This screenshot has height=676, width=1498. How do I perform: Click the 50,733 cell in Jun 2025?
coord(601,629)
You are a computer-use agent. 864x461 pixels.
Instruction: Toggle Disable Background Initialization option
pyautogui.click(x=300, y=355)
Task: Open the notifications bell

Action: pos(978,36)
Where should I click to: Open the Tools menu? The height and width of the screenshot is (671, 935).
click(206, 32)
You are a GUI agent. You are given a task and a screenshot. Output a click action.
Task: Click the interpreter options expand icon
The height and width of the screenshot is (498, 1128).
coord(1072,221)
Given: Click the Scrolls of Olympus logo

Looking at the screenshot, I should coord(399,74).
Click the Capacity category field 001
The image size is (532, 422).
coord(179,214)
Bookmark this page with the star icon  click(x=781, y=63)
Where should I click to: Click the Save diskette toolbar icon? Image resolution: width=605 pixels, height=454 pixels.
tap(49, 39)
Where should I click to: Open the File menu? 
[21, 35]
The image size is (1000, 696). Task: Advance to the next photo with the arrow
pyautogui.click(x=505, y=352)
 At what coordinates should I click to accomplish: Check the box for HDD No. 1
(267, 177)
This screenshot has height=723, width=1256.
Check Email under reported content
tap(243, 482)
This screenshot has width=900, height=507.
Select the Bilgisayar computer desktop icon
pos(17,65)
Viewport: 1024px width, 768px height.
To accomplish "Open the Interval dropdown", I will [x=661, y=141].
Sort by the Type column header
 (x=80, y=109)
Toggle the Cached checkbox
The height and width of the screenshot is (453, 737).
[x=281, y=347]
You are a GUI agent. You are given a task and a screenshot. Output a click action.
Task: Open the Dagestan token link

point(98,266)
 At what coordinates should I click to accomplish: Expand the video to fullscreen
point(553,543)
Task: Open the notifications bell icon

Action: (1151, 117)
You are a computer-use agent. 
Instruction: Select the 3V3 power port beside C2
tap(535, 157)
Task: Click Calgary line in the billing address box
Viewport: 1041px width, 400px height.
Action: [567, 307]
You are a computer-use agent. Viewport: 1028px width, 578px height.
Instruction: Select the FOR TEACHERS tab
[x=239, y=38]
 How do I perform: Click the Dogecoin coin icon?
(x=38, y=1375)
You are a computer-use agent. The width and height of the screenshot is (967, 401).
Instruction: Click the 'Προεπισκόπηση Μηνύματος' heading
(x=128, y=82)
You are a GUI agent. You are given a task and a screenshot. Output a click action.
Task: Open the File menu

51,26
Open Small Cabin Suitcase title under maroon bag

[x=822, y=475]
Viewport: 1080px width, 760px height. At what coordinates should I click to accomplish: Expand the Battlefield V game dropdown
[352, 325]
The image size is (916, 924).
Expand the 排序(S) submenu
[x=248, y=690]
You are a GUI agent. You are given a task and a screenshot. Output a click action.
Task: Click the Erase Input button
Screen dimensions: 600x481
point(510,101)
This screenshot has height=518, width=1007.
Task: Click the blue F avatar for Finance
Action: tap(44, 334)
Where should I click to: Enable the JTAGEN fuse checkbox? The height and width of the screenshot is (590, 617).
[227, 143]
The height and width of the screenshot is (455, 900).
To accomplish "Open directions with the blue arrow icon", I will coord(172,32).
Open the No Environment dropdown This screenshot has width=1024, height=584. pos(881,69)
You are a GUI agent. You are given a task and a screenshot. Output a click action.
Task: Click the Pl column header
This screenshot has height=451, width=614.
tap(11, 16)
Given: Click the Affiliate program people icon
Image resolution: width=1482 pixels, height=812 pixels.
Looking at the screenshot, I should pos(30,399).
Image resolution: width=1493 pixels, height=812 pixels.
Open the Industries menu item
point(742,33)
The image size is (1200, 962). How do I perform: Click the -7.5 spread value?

++++++++

= Task statement =
Where the material contains a line with "will", return that line.

= The completed task =
To accomplish "Open the Interval dropdown", I will [x=661, y=141].
To accomplish "Open directions with the blue arrow icon", I will coord(172,32).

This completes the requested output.